Kim et al. (2021) contrasted the GARCH-family models with stochastic volatility (SV) models for nine of the largest cryptocurrencies. They found that short-term volatility forecasts from GARCH-type models performed well, whereas SV models outperformed for longer time horizons and in extreme market conditions. Their findings further highlight the need to compare model performance across different time horizons and market regimes.

A key development in this field came from Barjašić and Antulov-Fantulin (2021), who analyzed Bitcoin volatility at the minute level using GARCHX models, extensions of GARCH that accommodate exogenous factors. Trading volume, bid-ask spread, and Twitter activity served as external determinants of the said volatility. The models they captured revealed that GARCHX models outperformed standard GARCH specifications. This phenomenon was particularly pronounced when social media indicators were included, providing evidence that information flow and behavioral sentiment are short-term drivers of cryptocurrency volatility. Other authors have also emphasized structural determinants. For example, Benhamed et al. (2023) employed a General-to-Specific (Gets) reduction strategy to identify the main predictors of Bitcoin volatility. In addition to establishing that ARCH effects are present, they found that Twitter uncertainty, gold price, macroeconomic variables, and mining difficulty affected returns and volatility. This evidence further explains the effects of exogenous factors and how Bitcoin reacts to a wide range of them simultaneously.

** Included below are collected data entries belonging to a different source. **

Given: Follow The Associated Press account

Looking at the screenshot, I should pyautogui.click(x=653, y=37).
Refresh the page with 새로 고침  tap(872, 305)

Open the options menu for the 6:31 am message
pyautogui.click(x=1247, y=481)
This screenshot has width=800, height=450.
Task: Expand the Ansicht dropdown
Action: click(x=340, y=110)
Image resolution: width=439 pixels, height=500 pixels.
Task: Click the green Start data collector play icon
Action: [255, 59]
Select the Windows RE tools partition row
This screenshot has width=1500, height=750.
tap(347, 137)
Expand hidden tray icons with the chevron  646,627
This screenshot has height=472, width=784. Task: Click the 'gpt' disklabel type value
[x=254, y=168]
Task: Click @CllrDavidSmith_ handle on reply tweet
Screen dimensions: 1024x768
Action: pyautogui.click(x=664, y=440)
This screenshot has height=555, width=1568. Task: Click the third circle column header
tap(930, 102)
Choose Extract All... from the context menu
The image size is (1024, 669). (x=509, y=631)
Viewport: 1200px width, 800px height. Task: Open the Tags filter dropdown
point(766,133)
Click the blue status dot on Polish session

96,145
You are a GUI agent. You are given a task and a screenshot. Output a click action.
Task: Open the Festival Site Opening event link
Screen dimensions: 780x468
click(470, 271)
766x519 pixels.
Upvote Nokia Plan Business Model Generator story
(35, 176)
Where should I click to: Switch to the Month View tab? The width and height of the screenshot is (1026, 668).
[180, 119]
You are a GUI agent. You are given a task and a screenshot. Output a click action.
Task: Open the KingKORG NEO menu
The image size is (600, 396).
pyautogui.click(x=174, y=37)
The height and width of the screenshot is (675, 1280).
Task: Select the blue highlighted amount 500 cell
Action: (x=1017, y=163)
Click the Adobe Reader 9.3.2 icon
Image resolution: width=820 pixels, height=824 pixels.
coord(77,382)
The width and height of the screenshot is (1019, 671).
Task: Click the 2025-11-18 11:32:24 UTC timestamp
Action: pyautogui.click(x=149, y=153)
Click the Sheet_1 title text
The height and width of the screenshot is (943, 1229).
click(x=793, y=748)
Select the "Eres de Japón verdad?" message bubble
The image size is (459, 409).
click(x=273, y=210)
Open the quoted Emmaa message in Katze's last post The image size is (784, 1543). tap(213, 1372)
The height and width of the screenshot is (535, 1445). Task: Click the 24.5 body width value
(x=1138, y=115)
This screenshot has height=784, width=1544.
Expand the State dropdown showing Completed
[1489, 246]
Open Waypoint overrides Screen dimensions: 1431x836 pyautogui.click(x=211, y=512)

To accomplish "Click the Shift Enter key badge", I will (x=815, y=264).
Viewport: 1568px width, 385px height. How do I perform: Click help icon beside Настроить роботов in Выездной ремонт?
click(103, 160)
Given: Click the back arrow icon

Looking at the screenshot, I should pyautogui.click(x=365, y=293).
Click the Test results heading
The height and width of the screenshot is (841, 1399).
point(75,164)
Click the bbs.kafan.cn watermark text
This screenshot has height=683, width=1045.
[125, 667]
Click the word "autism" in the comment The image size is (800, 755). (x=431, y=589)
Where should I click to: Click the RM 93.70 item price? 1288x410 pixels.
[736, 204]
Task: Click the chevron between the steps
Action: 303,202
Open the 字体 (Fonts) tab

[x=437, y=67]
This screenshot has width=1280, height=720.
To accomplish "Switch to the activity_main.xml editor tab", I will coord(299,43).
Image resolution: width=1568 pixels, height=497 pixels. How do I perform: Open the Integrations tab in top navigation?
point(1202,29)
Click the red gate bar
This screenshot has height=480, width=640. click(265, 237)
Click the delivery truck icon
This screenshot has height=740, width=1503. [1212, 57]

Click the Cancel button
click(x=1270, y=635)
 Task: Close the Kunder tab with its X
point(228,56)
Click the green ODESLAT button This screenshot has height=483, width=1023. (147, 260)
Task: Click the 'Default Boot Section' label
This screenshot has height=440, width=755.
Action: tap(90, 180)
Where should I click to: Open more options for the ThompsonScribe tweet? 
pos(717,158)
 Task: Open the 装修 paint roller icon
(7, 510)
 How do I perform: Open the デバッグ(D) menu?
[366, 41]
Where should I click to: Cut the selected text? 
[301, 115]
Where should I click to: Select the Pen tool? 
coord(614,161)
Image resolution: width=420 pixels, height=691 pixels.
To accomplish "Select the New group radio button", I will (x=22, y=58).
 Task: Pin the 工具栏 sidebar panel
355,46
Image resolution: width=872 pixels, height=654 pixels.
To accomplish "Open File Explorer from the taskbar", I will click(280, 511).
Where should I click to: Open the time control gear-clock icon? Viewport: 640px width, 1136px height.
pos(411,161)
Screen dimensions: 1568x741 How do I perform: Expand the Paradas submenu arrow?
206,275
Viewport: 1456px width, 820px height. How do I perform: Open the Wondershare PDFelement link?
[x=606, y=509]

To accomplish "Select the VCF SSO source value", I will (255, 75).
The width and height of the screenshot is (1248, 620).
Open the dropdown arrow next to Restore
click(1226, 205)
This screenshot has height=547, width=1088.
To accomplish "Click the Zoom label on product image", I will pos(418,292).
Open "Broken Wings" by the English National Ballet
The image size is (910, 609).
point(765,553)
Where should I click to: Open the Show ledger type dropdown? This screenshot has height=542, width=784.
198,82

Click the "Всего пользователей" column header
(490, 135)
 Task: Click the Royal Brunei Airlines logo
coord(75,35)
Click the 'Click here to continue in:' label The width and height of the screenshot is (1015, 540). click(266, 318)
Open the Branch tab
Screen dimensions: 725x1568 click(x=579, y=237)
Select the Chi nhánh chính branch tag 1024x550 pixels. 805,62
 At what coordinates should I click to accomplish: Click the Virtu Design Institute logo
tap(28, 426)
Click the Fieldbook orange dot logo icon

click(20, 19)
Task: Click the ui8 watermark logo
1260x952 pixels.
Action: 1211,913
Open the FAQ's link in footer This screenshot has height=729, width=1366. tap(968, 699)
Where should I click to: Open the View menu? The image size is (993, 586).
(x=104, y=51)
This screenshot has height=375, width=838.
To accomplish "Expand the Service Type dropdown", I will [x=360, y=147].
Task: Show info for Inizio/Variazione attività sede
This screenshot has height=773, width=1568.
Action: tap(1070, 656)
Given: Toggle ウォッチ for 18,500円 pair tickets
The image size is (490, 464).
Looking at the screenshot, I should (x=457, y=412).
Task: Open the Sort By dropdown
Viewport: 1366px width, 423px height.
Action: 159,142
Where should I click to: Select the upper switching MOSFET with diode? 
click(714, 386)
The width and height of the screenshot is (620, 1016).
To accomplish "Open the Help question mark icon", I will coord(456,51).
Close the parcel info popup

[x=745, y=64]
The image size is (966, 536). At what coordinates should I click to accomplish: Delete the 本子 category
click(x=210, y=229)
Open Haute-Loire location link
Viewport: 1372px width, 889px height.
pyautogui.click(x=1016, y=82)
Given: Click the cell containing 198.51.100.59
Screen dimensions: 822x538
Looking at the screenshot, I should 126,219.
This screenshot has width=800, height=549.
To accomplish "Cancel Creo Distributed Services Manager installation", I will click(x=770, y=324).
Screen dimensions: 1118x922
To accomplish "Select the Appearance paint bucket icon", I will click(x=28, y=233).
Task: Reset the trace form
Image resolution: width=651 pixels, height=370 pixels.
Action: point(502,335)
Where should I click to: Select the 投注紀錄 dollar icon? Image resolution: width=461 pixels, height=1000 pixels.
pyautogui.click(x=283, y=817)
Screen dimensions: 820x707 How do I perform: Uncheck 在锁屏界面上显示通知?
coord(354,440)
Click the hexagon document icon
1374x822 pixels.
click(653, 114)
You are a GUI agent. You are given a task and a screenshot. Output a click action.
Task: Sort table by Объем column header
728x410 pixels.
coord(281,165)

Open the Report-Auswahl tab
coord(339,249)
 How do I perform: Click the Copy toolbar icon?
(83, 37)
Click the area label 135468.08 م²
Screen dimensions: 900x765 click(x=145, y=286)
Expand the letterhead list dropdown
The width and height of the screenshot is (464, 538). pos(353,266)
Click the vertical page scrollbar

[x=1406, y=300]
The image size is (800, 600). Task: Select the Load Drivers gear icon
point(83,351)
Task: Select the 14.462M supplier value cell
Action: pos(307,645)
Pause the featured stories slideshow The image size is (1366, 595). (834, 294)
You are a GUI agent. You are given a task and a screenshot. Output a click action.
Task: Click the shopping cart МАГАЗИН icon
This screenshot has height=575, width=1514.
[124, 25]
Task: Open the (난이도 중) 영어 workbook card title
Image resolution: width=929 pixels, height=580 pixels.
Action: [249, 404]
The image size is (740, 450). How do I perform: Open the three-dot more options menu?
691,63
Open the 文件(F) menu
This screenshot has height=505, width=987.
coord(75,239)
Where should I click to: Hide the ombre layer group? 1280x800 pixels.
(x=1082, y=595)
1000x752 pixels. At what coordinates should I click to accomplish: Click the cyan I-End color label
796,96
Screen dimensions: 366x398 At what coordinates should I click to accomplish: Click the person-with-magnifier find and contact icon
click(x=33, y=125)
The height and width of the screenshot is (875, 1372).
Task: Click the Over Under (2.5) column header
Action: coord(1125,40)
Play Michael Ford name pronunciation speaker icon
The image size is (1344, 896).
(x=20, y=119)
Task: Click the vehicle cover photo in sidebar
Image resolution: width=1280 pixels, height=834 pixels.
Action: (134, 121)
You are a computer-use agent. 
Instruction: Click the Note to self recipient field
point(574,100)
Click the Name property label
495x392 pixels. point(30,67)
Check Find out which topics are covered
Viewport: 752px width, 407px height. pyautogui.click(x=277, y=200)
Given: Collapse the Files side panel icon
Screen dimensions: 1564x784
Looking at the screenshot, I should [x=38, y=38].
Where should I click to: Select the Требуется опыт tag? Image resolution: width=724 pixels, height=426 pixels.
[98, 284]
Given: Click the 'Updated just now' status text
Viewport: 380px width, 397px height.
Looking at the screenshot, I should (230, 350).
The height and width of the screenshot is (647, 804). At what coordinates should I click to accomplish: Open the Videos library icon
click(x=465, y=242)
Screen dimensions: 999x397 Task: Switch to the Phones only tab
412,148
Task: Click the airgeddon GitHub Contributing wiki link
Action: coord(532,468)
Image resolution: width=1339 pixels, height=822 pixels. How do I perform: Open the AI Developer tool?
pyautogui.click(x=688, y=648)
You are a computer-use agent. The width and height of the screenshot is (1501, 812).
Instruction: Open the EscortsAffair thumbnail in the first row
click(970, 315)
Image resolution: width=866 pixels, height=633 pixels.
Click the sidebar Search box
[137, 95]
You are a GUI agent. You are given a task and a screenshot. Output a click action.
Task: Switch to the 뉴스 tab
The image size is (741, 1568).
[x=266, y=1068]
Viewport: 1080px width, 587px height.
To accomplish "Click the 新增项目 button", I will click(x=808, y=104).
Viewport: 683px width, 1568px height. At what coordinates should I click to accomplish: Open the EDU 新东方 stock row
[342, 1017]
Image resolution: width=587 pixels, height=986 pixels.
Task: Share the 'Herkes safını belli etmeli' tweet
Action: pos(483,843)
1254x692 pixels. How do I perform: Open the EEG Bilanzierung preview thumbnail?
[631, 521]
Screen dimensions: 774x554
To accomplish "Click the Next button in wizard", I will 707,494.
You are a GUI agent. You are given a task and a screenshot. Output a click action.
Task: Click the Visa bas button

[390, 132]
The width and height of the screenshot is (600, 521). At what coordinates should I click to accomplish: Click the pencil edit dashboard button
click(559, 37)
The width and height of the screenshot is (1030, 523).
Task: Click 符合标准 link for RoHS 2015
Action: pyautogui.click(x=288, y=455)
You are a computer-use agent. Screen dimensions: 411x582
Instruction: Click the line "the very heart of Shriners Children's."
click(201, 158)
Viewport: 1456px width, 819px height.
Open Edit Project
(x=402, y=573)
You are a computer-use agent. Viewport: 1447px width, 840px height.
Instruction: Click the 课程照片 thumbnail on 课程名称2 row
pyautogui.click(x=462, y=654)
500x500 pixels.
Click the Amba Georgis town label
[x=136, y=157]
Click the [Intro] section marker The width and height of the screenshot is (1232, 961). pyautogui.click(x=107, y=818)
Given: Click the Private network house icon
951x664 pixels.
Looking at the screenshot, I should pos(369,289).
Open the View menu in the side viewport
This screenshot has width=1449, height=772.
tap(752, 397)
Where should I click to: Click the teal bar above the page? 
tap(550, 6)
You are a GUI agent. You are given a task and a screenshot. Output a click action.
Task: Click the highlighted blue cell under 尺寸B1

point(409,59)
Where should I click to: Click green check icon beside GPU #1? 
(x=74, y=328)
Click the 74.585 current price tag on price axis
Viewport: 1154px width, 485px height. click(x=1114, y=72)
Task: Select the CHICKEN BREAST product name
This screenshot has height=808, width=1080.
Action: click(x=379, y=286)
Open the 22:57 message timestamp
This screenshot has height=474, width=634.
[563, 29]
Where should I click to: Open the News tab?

From a forecasting perspective, one of the most widely cited benchmark papers on modeling volatility was by Hansen and Lunde (2005). While not crypto-focused, they found it challenging to outperform GARCH(1,1) in terms of robust forecasting. Their work, however, spurred subsequent studies to compare alternative models for more volatile and asymmetrical effects and market conditions, a notion that has carried over into cryptocurrency volatility modeling.

A prime example is the white paper by Ding et al. (2024), which compares six GARCH-family models using hourly data from Bitcoin and Ethereum. Their findings indicated that two-component GJR models generated the best forecasts and best described long-memory effects. They found that, in some cases, GARCH models performed even better than implied volatilities, such as BitVol and EthVol, indicating that they are consistent once properly calibrated.

In the theoretical literature, Wu (2010) made notable contributions to the development of threshold GARCH models, particularly by demonstrating the role of external triggers in driving regime switching. Although its initial application targeted equity markets, using the VIX stock index as the exogenous trigger, the model framework can be extended to crypto research to incorporate regime switches driven by sentiment, regulation, or macroeconomic shocks. Together, these works suggest that GARCH-family models, particularly asymmetrical models with exogenous inputs, remain valid in modeling cryptocurrency volatility.

The relationship between cryptocurrencies and macroeconomic variables has also been extensively studied over the years, further expanding the understanding of cryptocurrency volatility dynamics. The study by Köse et al. (2025) demonstrates that gold prices can predict the behavior of Bitcoin prices, the U.S. dollar index, oil prices, and interest rates. Using deep learning architectures and vector autoregressive (VAR) models, the authors find that Bitcoin is a dynamic commodity asset and that its relationship with gold evolves over time. This dynamic relationship itself means that Bitcoin cannot be reliably defined as a safe haven or a hedge to gold, as it was perceived years ago. Moreover, Roy et al. (2024) conceptualize the Crypto-asset Operational Risk Management (CORM) framework, benchmarked against the Basel Committee for Banking Supervision (BCBS) risk classification, to identify and mitigate operational risks associated with crypto-assets, including technology failures, custody vulnerabilities, and compliance risks. Their study highlights that cryptocurrency volatility is not solely market-driven but is also amplified by institutional vulnerabilities and operational risk dynamics, providing further context for the importance of robust volatility modeling in crypto markets.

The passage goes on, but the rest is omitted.